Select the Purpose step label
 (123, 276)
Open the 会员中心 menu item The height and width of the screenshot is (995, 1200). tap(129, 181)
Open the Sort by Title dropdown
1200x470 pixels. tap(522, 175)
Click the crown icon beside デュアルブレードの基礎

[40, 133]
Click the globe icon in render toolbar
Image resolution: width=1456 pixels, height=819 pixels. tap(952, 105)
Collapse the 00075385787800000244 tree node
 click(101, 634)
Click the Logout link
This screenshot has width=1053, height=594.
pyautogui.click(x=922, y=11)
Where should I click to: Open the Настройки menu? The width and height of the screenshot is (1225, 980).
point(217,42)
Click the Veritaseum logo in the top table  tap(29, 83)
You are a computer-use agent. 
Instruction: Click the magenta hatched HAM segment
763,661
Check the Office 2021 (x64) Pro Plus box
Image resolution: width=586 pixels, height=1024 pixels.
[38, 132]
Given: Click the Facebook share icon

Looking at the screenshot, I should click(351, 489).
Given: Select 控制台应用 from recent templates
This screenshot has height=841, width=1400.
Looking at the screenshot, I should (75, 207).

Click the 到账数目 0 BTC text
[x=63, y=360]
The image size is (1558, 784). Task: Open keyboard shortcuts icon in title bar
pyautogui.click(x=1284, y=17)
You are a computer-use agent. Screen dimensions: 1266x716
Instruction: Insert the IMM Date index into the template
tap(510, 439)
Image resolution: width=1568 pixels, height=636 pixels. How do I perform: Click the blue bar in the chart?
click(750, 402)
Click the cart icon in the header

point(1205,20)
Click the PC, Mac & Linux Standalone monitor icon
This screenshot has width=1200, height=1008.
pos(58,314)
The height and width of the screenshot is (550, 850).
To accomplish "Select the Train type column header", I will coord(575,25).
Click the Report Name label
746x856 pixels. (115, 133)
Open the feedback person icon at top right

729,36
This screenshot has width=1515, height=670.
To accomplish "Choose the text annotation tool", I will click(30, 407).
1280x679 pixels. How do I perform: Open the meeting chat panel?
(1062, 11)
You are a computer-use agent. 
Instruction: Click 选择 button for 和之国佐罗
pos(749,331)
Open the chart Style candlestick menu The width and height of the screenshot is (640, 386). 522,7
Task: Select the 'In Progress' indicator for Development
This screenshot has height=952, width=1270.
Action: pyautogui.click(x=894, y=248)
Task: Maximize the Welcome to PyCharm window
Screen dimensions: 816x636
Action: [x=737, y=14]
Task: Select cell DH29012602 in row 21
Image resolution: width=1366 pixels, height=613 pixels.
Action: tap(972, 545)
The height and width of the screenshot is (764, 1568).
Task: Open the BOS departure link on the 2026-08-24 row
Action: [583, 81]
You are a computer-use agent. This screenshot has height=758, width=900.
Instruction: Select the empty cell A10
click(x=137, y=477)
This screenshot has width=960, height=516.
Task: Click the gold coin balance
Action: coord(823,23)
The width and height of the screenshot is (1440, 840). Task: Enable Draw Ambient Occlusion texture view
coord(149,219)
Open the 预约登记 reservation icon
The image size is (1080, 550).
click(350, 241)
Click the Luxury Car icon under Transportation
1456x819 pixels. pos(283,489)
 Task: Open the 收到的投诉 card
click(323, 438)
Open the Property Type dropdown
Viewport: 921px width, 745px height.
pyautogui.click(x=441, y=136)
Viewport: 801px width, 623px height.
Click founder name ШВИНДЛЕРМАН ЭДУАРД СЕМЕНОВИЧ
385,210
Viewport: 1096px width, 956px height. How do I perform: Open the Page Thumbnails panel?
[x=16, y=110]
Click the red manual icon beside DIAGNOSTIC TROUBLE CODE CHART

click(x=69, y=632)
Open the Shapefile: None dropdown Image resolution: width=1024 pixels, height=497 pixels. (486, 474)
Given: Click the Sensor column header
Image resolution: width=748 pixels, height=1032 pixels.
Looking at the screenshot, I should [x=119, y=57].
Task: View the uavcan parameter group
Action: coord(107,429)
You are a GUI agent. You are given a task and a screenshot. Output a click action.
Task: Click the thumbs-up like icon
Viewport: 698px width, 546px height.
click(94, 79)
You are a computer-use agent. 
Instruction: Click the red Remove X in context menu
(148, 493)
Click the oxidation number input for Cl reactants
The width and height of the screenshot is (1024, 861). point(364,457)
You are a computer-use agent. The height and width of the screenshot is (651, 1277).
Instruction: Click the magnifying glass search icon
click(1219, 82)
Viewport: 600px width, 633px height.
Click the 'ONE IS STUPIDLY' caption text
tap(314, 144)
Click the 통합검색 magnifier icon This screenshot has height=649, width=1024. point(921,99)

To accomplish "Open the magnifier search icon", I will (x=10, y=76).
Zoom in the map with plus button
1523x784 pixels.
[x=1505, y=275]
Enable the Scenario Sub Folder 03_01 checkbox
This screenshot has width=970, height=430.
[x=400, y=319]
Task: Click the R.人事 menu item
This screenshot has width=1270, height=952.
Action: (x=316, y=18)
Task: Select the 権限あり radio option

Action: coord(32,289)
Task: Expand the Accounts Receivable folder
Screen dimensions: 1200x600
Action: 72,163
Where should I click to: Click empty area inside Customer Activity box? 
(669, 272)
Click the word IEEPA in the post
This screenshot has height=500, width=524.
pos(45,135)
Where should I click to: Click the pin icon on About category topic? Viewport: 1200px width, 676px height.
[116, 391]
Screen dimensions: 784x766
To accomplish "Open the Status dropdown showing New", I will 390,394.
------------------------------------------------------------
- **What you should do**
Render the lines above as a Markdown table with a "Row" column holding the row number and a "Line" column holding the line itself, omitting blank lines.

- **Task answer**
| Row | Line |
|---|---|
| 1 | Select the Purpose step label |
| 2 |  (123, 276) |
| 3 | Open the 会员中心 menu item The height and width of the screenshot is (995, 1200). tap(129, 181) |
| 4 | Open the Sort by Title dropdown |
| 5 | 1200x470 pixels. tap(522, 175) |
| 6 | Click the crown icon beside デュアルブレードの基礎 |
| 7 | [40, 133] |
| 8 | Click the globe icon in render toolbar |
| 9 | Image resolution: width=1456 pixels, height=819 pixels. tap(952, 105) |
| 10 | Collapse the 00075385787800000244 tree node |
| 11 |  click(101, 634) |
| 12 | Click the Logout link |
| 13 | This screenshot has width=1053, height=594. |
| 14 | pyautogui.click(x=922, y=11) |
| 15 | Where should I click to: Open the Настройки menu? The width and height of the screenshot is (1225, 980). |
| 16 | point(217,42) |
| 17 | Click the Veritaseum logo in the top table  tap(29, 83) |
| 18 | You are a computer-use agent.  |
| 19 | Instruction: Click the magenta hatched HAM segment |
| 20 | 763,661 |
| 21 | Check the Office 2021 (x64) Pro Plus box |
| 22 | Image resolution: width=586 pixels, height=1024 pixels. |
| 23 | [38, 132] |
| 24 | Given: Click the Facebook share icon |
| 25 | Looking at the screenshot, I should click(351, 489). |
| 26 | Given: Select 控制台应用 from recent templates |
| 27 | This screenshot has height=841, width=1400. |
| 28 | Looking at the screenshot, I should (75, 207). |
| 29 | Click the 到账数目 0 BTC text |
| 30 | [x=63, y=360] |
| 31 | The image size is (1558, 784). Task: Open keyboard shortcuts icon in title bar |
| 32 | pyautogui.click(x=1284, y=17) |
| 33 | You are a computer-use agent. Screen dimensions: 1266x716 |
| 34 | Instruction: Insert the IMM Date index into the template |
| 35 | tap(510, 439) |
| 36 | Image resolution: width=1568 pixels, height=636 pixels. How do I perform: Click the blue bar in the chart? |
| 37 | click(750, 402) |
| 38 | Click the cart icon in the header |
| 39 | point(1205,20) |
| 40 | Click the PC, Mac & Linux Standalone monitor icon |
| 41 | This screenshot has width=1200, height=1008. |
| 42 | pos(58,314) |
| 43 | The height and width of the screenshot is (550, 850). |
| 44 | To accomplish "Select the Train type column header", I will coord(575,25). |
| 45 | Click the Report Name label |
| 46 | 746x856 pixels. (115, 133) |
| 47 | Open the feedback person icon at top right |
| 48 | 729,36 |
| 49 | This screenshot has width=1515, height=670. |
| 50 | To accomplish "Choose the text annotation tool", I will click(30, 407). |
| 51 | 1280x679 pixels. How do I perform: Open the meeting chat panel? |
| 52 | (1062, 11) |
| 53 | You are a computer-use agent.  |
| 54 | Instruction: Click 选择 button for 和之国佐罗 |
| 55 | pos(749,331) |
| 56 | Open the chart Style candlestick menu The width and height of the screenshot is (640, 386). 522,7 |
| 57 | Task: Select the 'In Progress' indicator for Development |
| 58 | This screenshot has height=952, width=1270. |
| 59 | Action: pyautogui.click(x=894, y=248) |
| 60 | Task: Maximize the Welcome to PyCharm window |
| 61 | Screen dimensions: 816x636 |
| 62 | Action: [x=737, y=14] |
| 63 | Task: Select cell DH29012602 in row 21 |
| 64 | Image resolution: width=1366 pixels, height=613 pixels. |
| 65 | Action: tap(972, 545) |
| 66 | The height and width of the screenshot is (764, 1568). |
| 67 | Task: Open the BOS departure link on the 2026-08-24 row |
| 68 | Action: [583, 81] |
| 69 | You are a computer-use agent. This screenshot has height=758, width=900. |
| 70 | Instruction: Select the empty cell A10 |
| 71 | click(x=137, y=477) |
| 72 | This screenshot has width=960, height=516. |
| 73 | Task: Click the gold coin balance |
| 74 | Action: coord(823,23) |
| 75 | The width and height of the screenshot is (1440, 840). Task: Enable Draw Ambient Occlusion texture view |
| 76 | coord(149,219) |
| 77 | Open the 预约登记 reservation icon |
| 78 | The image size is (1080, 550). |
| 79 | click(350, 241) |
| 80 | Click the Luxury Car icon under Transportation |
| 81 | 1456x819 pixels. pos(283,489) |
| 82 |  Task: Open the 收到的投诉 card |
| 83 | click(323, 438) |
| 84 | Open the Property Type dropdown |
| 85 | Viewport: 921px width, 745px height. |
| 86 | pyautogui.click(x=441, y=136) |
| 87 | Viewport: 801px width, 623px height. |
| 88 | Click founder name ШВИНДЛЕРМАН ЭДУАРД СЕМЕНОВИЧ |
| 89 | 385,210 |
| 90 | Viewport: 1096px width, 956px height. How do I perform: Open the Page Thumbnails panel? |
| 91 | [x=16, y=110] |
| 92 | Click the red manual icon beside DIAGNOSTIC TROUBLE CODE CHART |
| 93 | click(x=69, y=632) |
| 94 | Open the Shapefile: None dropdown Image resolution: width=1024 pixels, height=497 pixels. (486, 474) |
| 95 | Given: Click the Sensor column header |
| 96 | Image resolution: width=748 pixels, height=1032 pixels. |
| 97 | Looking at the screenshot, I should [x=119, y=57]. |
| 98 | Task: View the uavcan parameter group |
| 99 | Action: coord(107,429) |
| 100 | You are a GUI agent. You are given a task and a screenshot. Output a click action. |
| 101 | Task: Click the thumbs-up like icon |
| 102 | Viewport: 698px width, 546px height. |
| 103 | click(94, 79) |
| 104 | You are a computer-use agent.  |
| 105 | Instruction: Click the red Remove X in context menu |
| 106 | (148, 493) |
| 107 | Click the oxidation number input for Cl reactants |
| 108 | The width and height of the screenshot is (1024, 861). point(364,457) |
| 109 | You are a computer-use agent. The height and width of the screenshot is (651, 1277). |
| 110 | Instruction: Click the magnifying glass search icon |
| 111 | click(1219, 82) |
| 112 | Viewport: 600px width, 633px height. |
| 113 | Click the 'ONE IS STUPIDLY' caption text |
| 114 | tap(314, 144) |
| 115 | Click the 통합검색 magnifier icon This screenshot has height=649, width=1024. point(921,99) |
| 116 | To accomplish "Open the magnifier search icon", I will (x=10, y=76). |
| 117 | Zoom in the map with plus button |
| 118 | 1523x784 pixels. |
| 119 | [x=1505, y=275] |
| 120 | Enable the Scenario Sub Folder 03_01 checkbox |
| 121 | This screenshot has width=970, height=430. |
| 122 | [x=400, y=319] |
| 123 | Task: Click the R.人事 menu item |
| 124 | This screenshot has width=1270, height=952. |
| 125 | Action: (x=316, y=18) |
| 126 | Task: Select the 権限あり radio option |
| 127 | Action: coord(32,289) |
| 128 | Task: Expand the Accounts Receivable folder |
| 129 | Screen dimensions: 1200x600 |
| 130 | Action: 72,163 |
| 131 | Where should I click to: Click empty area inside Customer Activity box?  |
| 132 | (669, 272) |
| 133 | Click the word IEEPA in the post |
| 134 | This screenshot has height=500, width=524. |
| 135 | pos(45,135) |
| 136 | Where should I click to: Click the pin icon on About category topic? Viewport: 1200px width, 676px height. |
| 137 | [116, 391] |
| 138 | Screen dimensions: 784x766 |
| 139 | To accomplish "Open the Status dropdown showing New", I will 390,394. |